Available records.

##########

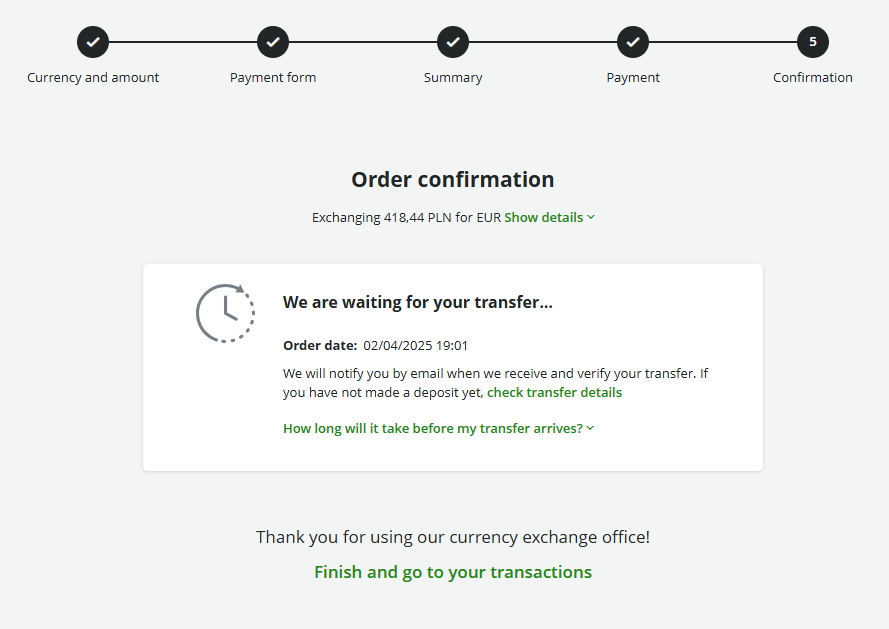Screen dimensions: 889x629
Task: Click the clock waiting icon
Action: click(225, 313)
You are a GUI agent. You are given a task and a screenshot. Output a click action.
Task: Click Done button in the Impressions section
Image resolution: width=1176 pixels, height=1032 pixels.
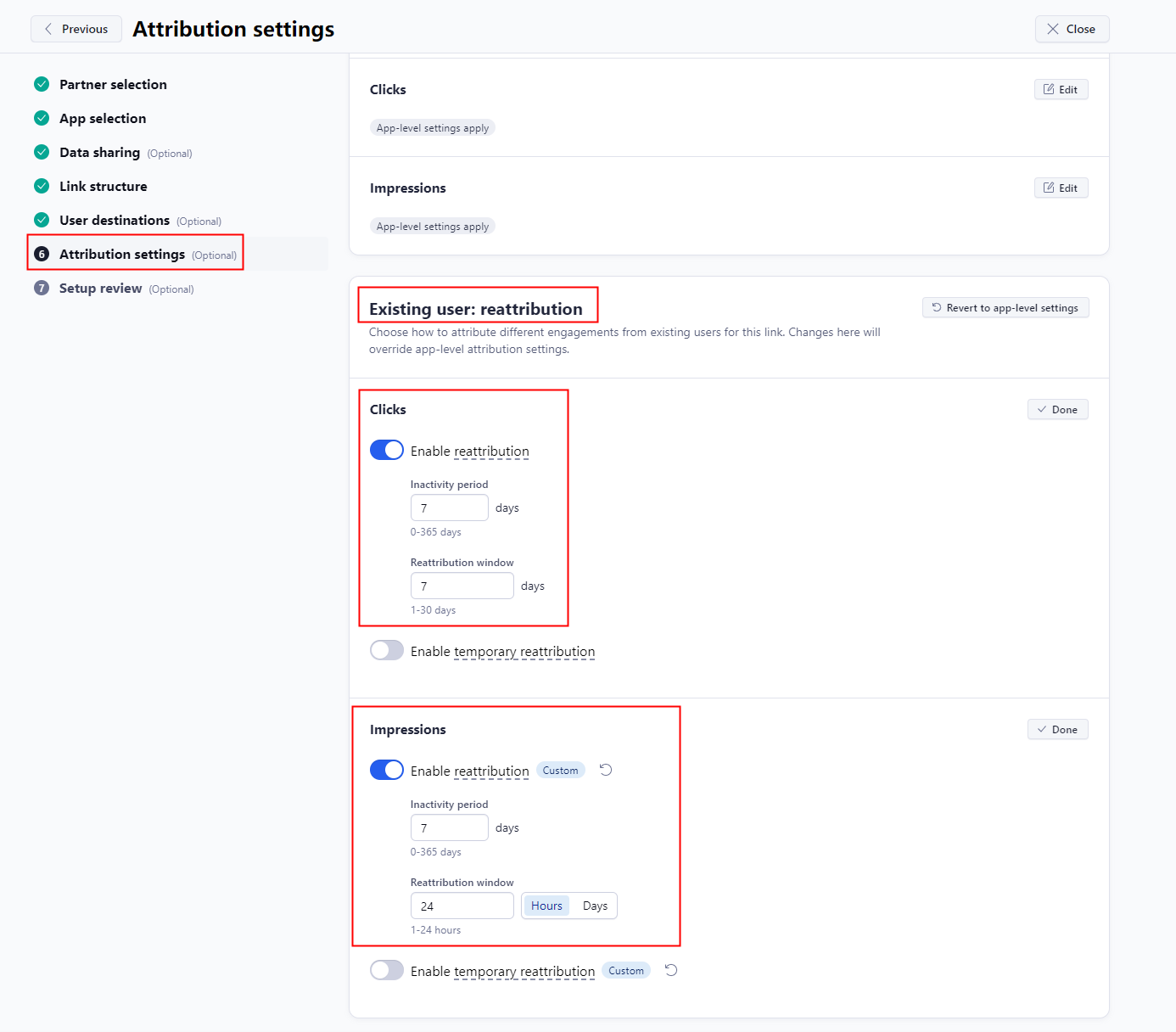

##########

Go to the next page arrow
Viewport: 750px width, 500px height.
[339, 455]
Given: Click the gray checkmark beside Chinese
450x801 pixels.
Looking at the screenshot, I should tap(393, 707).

##########

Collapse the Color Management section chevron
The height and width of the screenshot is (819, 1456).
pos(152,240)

##########

Do this. Revise the rows from the line with "You are a GUI" up to and including the line with "Image resolution: width=1176", replacing "Impressions" with "Preferences" and leaving everything else unchanged. Return only those lines.

Full output.
You are a GUI agent. You are given a task and a screenshot. Output a click action.
Task: Click Done button in the Preferences section
Image resolution: width=1176 pixels, height=1032 pixels.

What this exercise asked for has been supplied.